Medium: oil
Exhibited: Royal Academy, 1878
The Times, 11 May 1878:
Mr. Eyre Crowe has shown an equal power of getting rid of the picturesque in his ‘School Feast’ [sic] (567), from which all that charms in painting has been as completely expunged as it is from ‘The Return of Captain Cameron’ [by another artist]. The two pictures, considering their size and the position of the painters, are among the curiosities of the year in this respect.
The Times, 18 May 1878: [in relation to another artist’s work]
Nothing needs so robust a courage and so self-dependent a spirit in the artist as the treatment of contemporary themes … You must go groping among the interests, the relationships, and the feelings of all this crowd to apportion and appreciate them … Mr. Staniland has been greviously weighted with the painters’ usual difficulty to make an English crowd picturesque … how marvellously Cope and Eyre Crowe and J. Clark have missed it we have noticed in another article.
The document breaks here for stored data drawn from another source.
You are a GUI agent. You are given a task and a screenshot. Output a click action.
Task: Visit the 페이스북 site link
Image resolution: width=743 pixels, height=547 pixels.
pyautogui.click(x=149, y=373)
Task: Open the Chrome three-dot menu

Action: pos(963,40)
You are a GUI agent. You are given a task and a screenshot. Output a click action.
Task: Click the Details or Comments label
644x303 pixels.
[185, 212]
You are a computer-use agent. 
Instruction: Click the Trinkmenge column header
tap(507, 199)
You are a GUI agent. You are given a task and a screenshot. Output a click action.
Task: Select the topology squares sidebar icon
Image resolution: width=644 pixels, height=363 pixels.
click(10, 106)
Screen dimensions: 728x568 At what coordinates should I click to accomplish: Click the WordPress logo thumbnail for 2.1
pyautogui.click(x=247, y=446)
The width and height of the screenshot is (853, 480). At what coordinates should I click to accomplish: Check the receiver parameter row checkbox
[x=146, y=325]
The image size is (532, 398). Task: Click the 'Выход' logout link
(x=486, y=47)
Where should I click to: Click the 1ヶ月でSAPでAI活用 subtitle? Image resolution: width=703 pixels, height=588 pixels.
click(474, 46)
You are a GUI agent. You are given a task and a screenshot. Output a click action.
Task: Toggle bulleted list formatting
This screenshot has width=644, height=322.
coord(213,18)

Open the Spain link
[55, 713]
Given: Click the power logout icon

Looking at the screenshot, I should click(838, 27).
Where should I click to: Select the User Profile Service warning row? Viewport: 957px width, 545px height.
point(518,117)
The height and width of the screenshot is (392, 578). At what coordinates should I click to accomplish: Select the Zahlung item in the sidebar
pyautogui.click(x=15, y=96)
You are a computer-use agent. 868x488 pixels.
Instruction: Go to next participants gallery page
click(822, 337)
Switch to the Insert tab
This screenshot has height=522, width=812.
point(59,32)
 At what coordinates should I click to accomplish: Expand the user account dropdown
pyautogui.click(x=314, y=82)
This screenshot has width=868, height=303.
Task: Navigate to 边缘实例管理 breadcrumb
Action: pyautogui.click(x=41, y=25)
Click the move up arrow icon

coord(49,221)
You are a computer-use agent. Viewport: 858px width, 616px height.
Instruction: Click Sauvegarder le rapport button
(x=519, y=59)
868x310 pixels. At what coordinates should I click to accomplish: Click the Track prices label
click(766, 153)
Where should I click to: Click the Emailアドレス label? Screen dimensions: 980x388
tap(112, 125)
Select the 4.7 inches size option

Illustrated London News, 18 May 1878:
The vice of hardness in execution is one to which many more clever modern painters seem to be addicted. It mars the effect of Mr. Eyre Crowe A.R.A.’s otherwise most able ‘School Treat’ (567), a wonderfully bustling and painstaking composition, admirably grouped, full of varied movement and graphic expression; but throughout, in handling, as hard as the nether millstone.